Pixel coordinate grounding data
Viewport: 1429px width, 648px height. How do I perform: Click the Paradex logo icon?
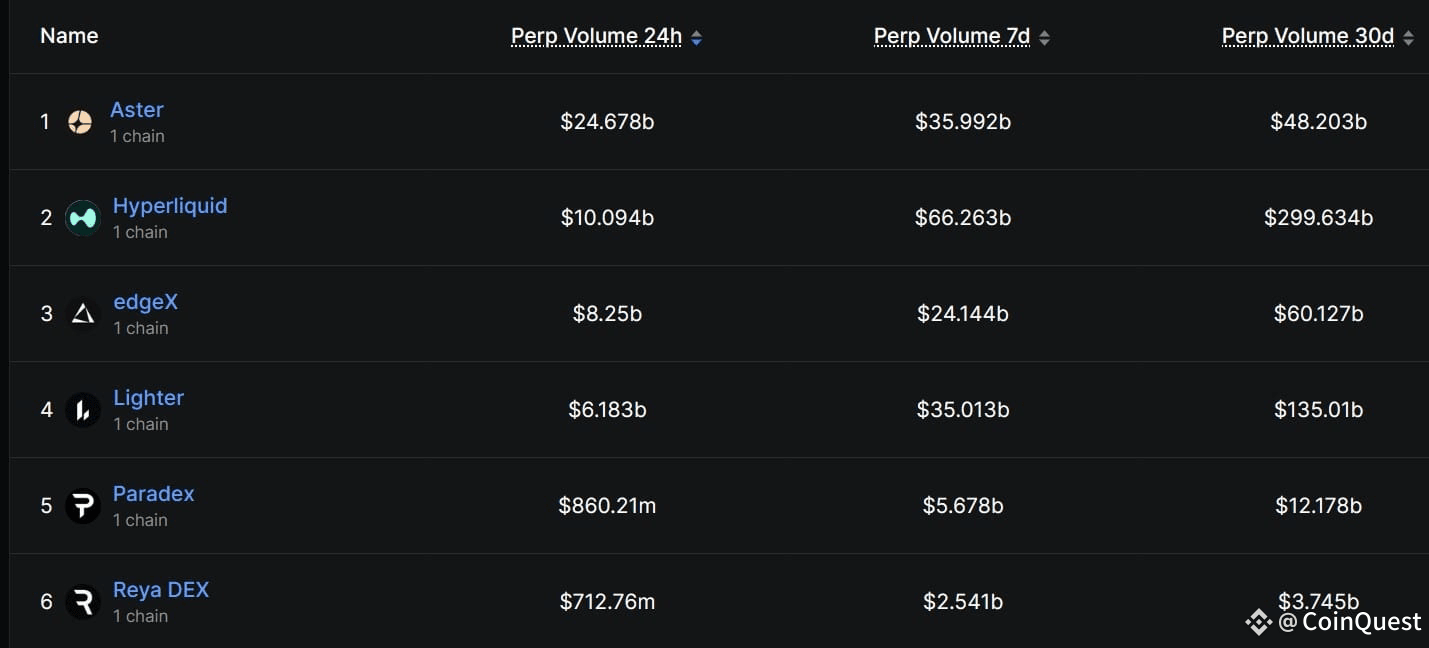click(83, 506)
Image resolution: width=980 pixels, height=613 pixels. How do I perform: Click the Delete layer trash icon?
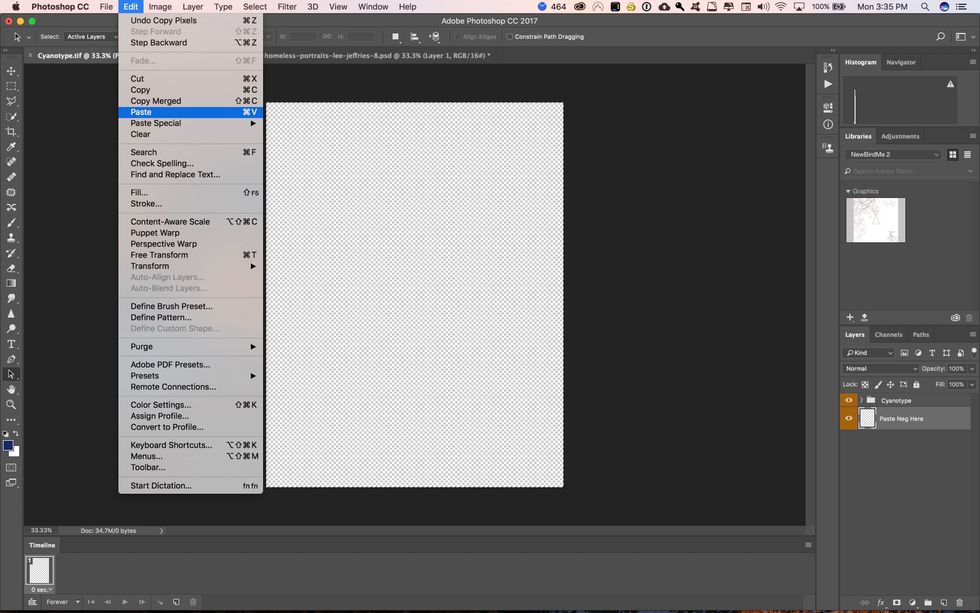(x=960, y=602)
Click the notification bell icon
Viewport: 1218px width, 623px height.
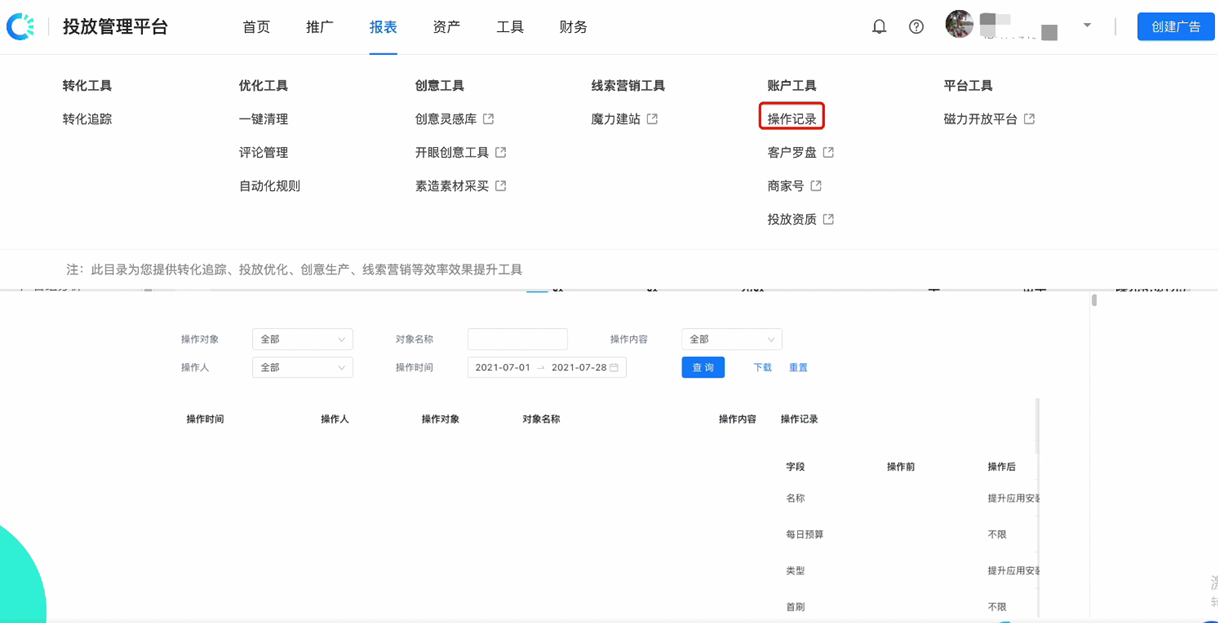point(878,27)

→ **Problem statement**:
Give back every record precisely as it stands, without the images.

→ **Task output**:
Viewport: 1429px width, 648px height. How do I perform: Click the Paradex logo icon?
click(83, 506)
Image resolution: width=980 pixels, height=613 pixels. How do I perform: Click the Delete layer trash icon?
(x=960, y=602)
Click the notification bell icon
Viewport: 1218px width, 623px height.
point(878,27)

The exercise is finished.